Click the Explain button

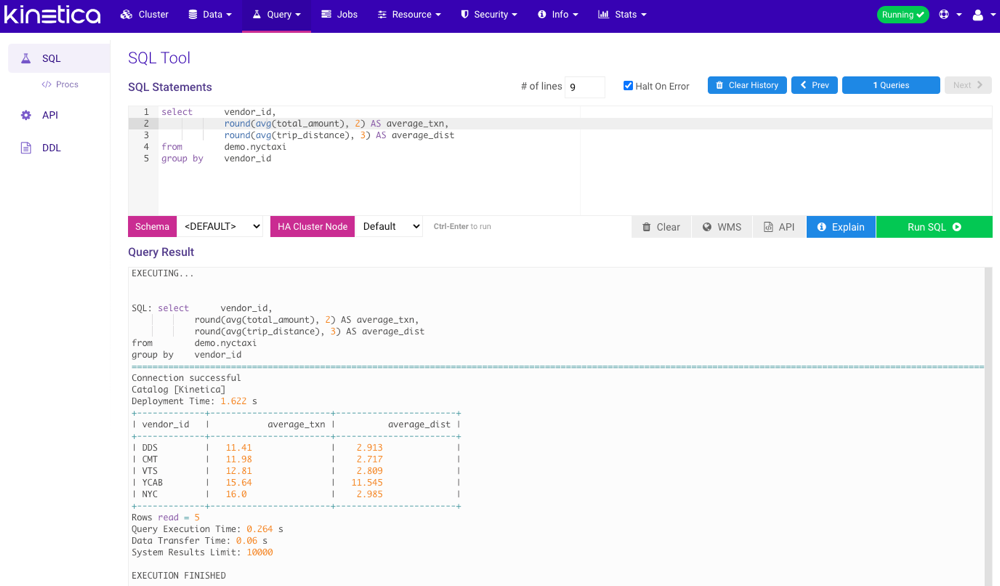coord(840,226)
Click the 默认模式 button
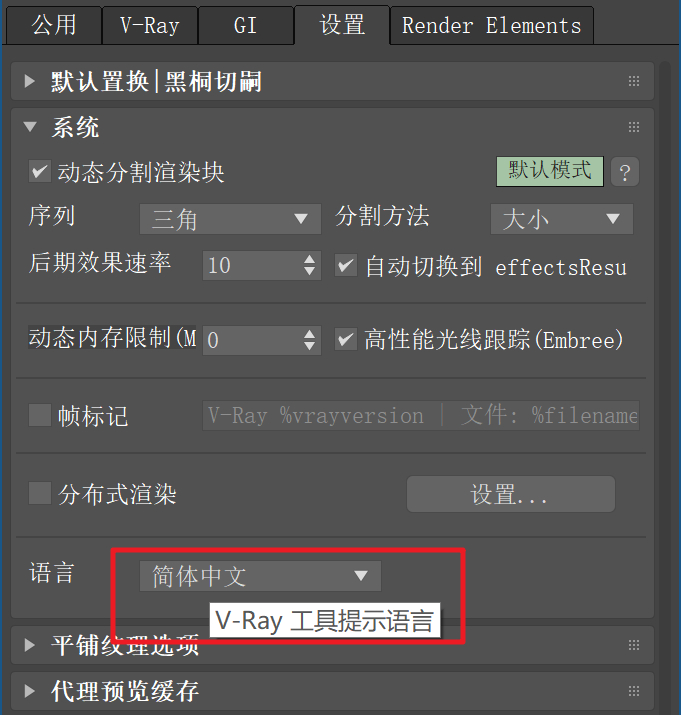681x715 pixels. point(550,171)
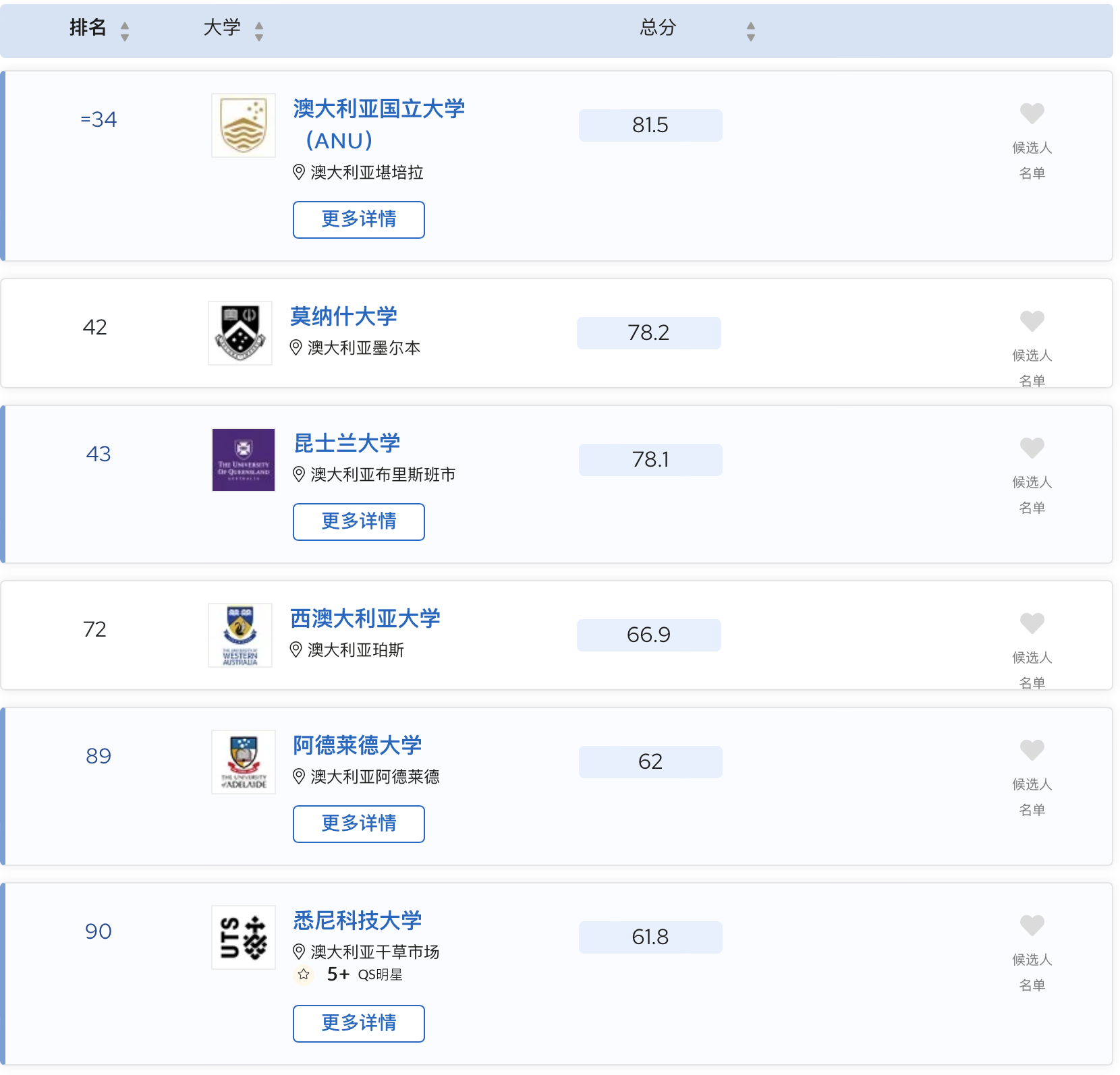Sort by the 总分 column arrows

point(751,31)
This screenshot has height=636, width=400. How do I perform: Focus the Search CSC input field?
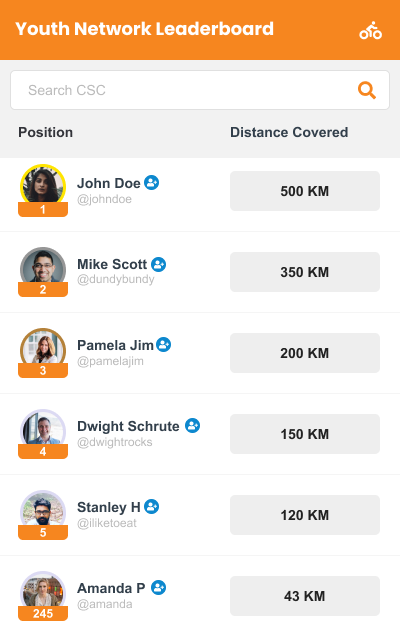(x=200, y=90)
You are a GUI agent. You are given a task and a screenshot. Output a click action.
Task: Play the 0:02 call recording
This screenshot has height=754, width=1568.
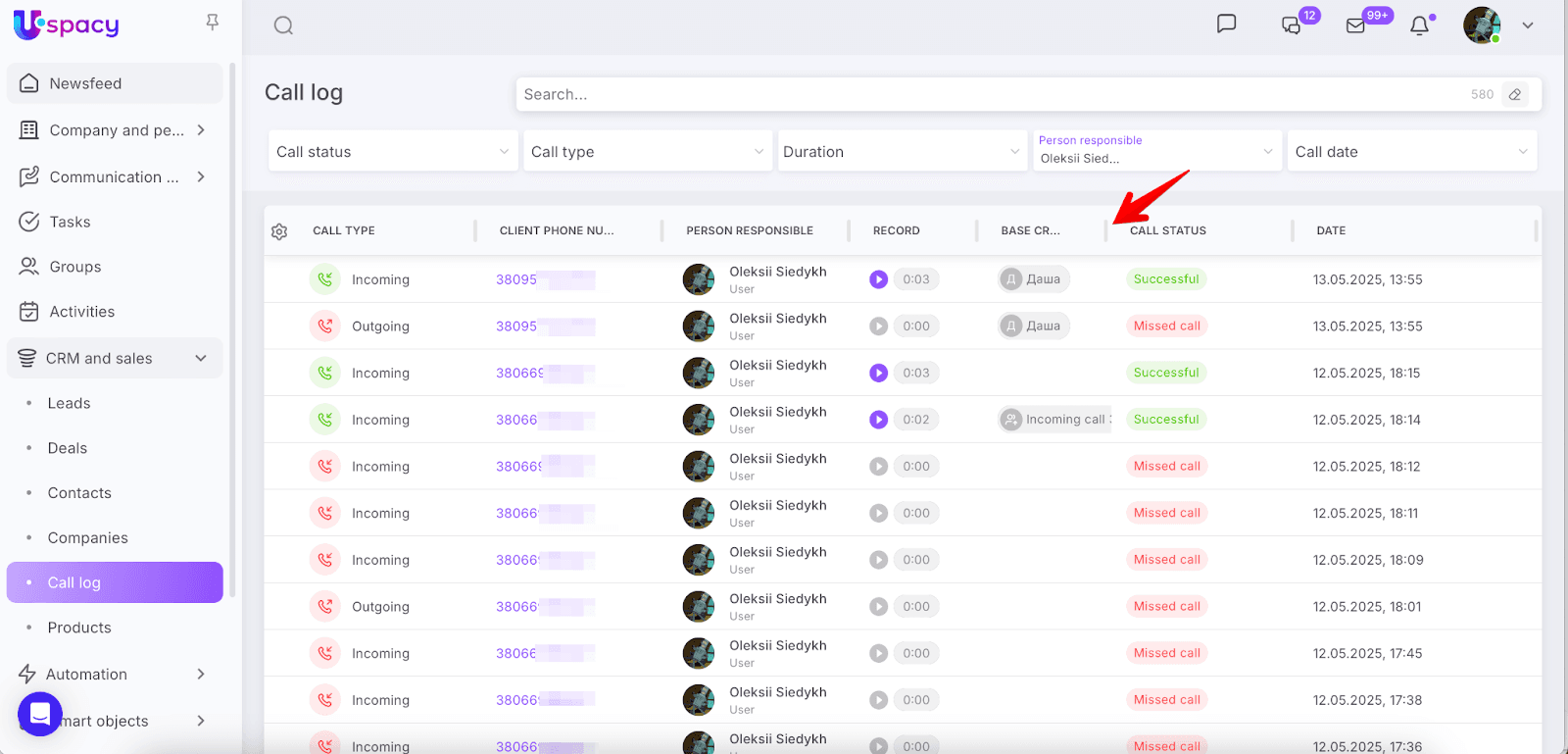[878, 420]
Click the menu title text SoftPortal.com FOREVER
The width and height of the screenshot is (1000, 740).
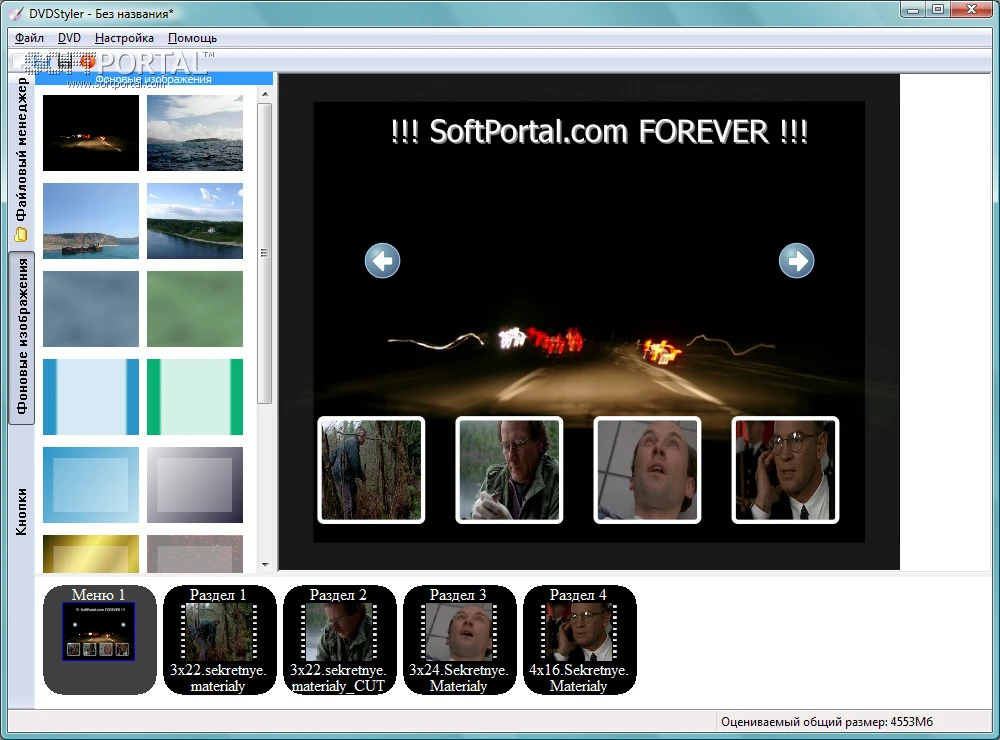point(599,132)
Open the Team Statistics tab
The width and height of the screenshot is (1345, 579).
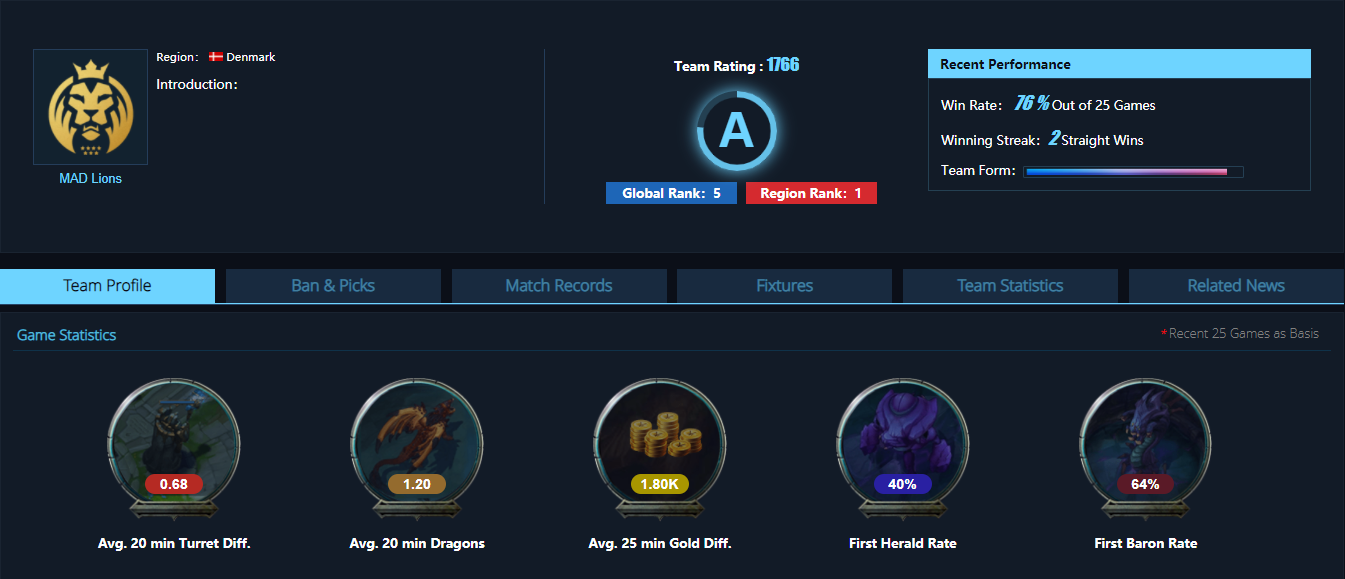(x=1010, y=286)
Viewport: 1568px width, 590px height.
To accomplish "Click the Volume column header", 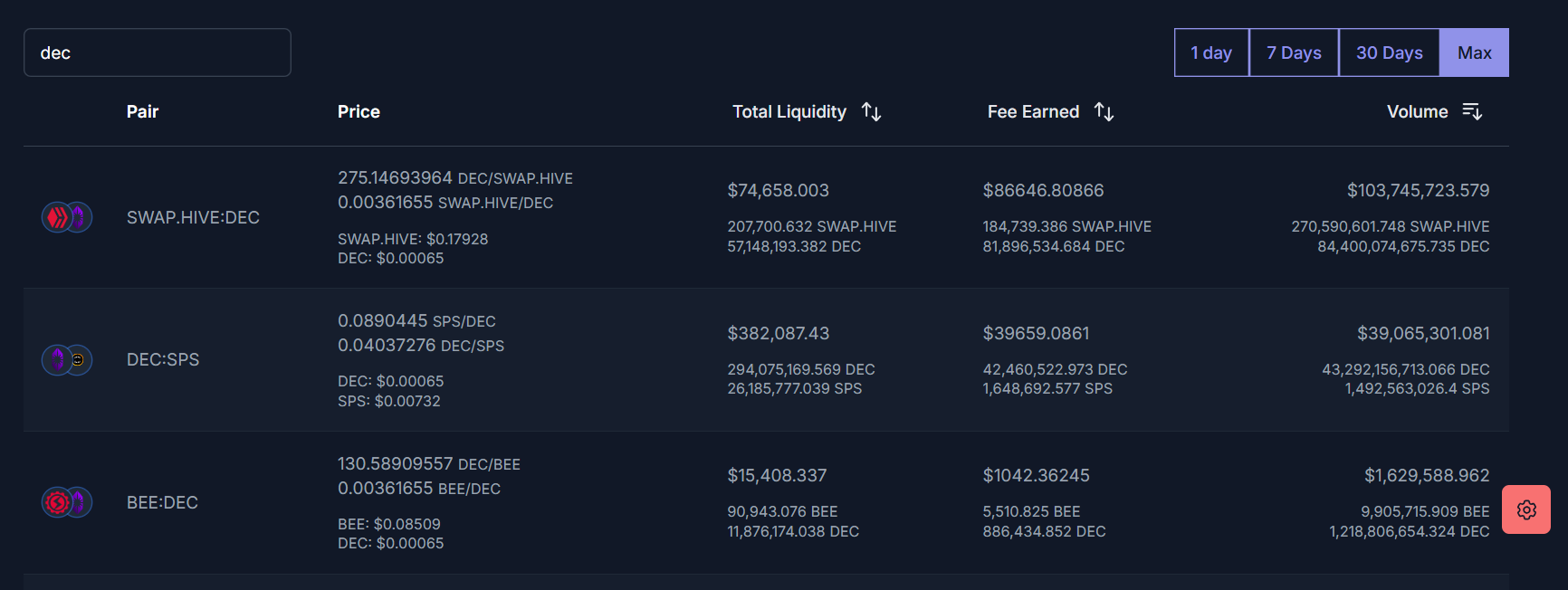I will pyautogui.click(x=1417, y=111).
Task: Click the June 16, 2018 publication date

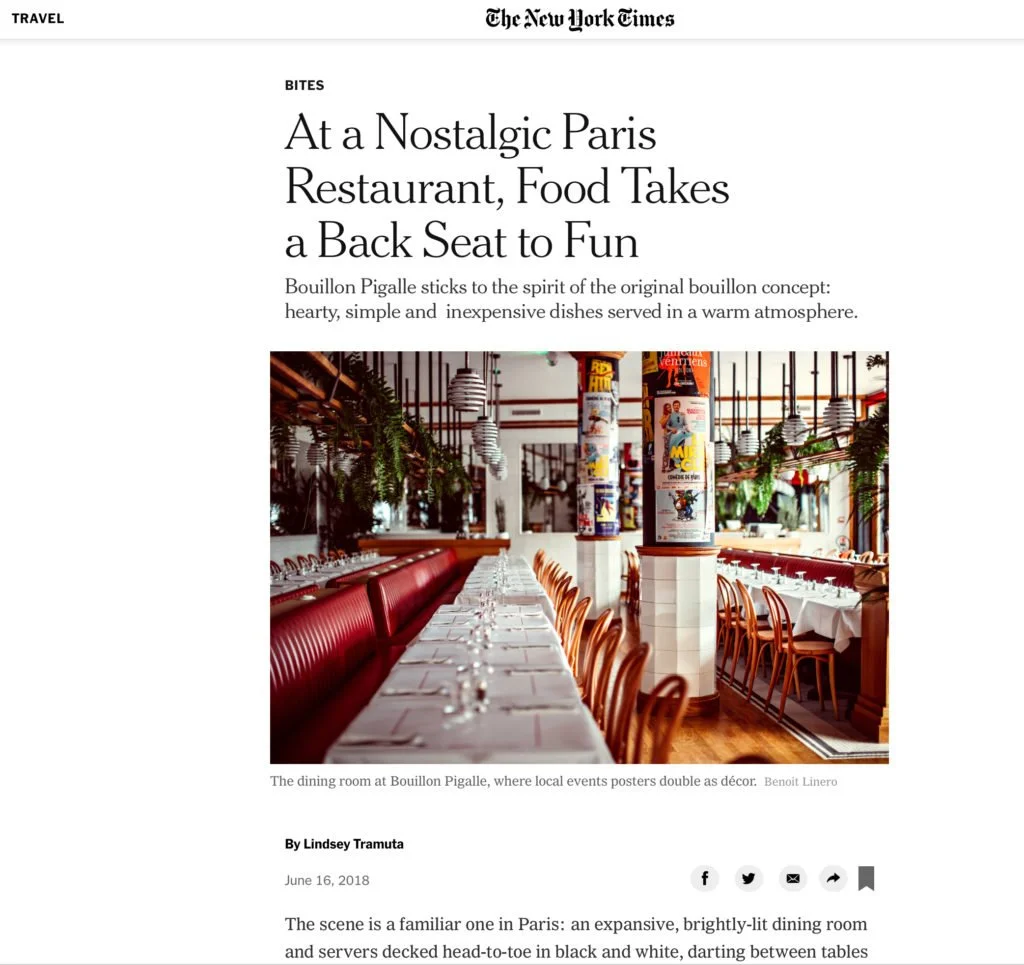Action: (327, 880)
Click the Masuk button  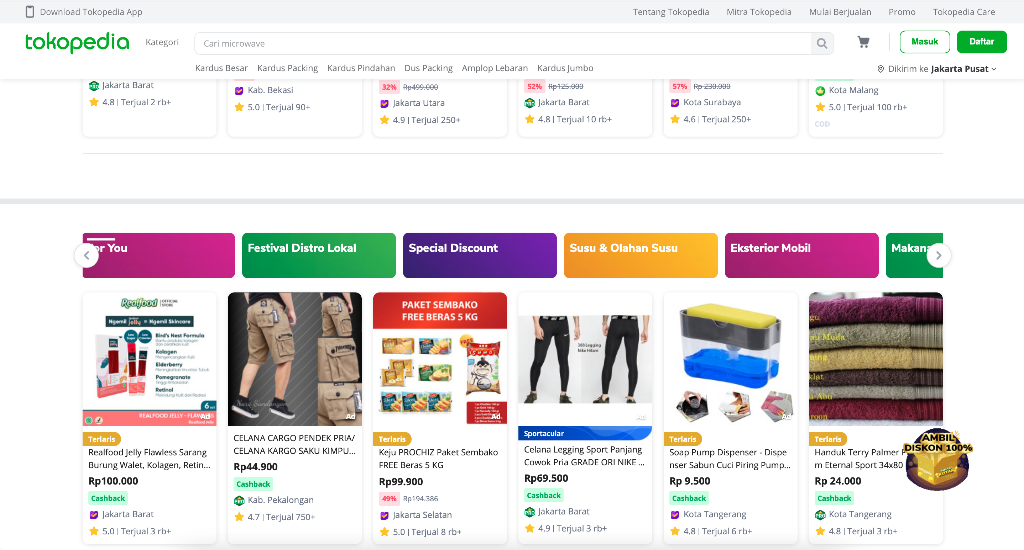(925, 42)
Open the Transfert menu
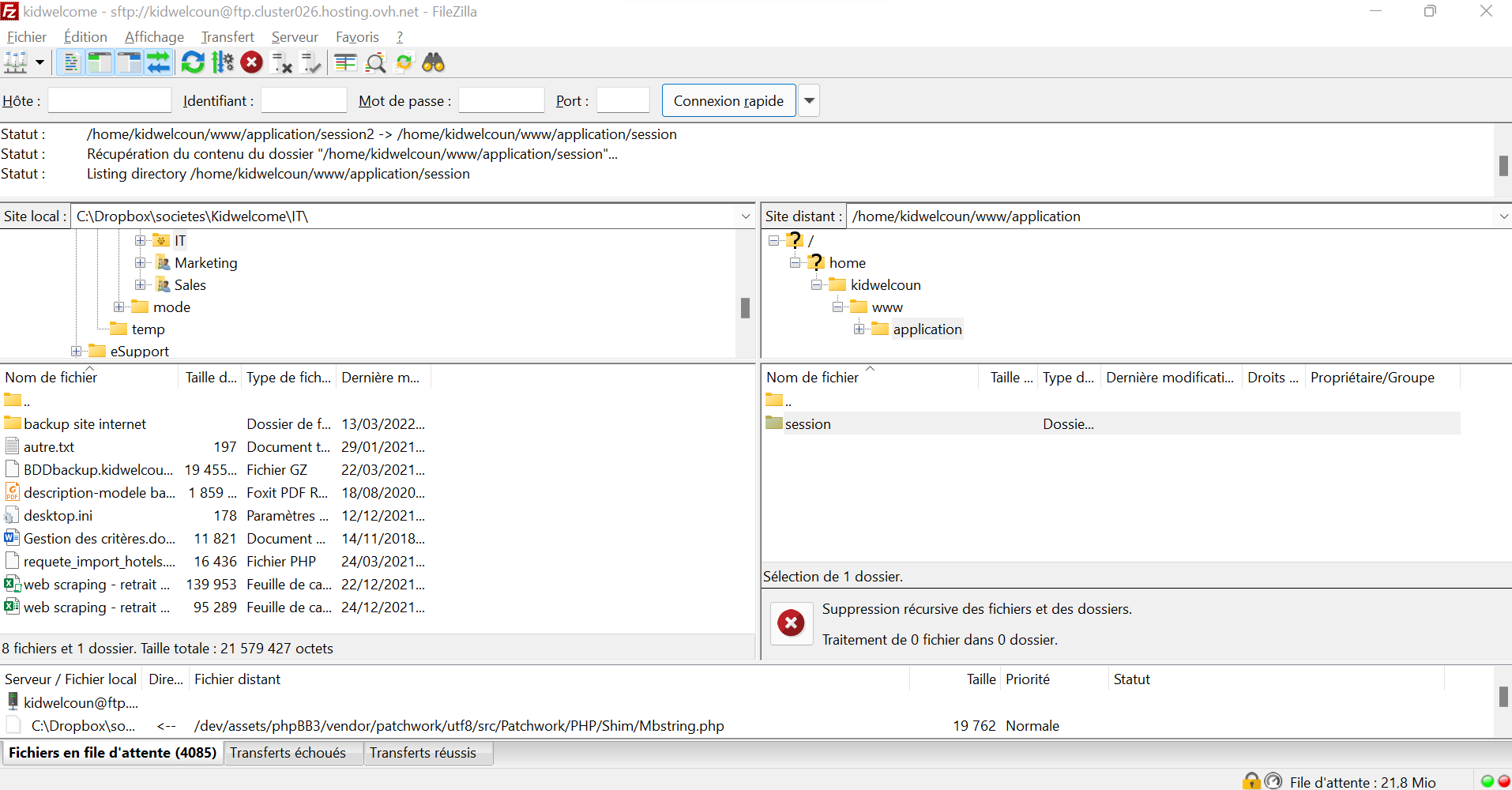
+===+
*DESCRIPTION OF THE TASK*. What lines in the data above contain the word "menu"? Show them all.

*TASK RESPONSE*.
Click the menu title text SoftPortal.com FOREVER
Open the Transfert menu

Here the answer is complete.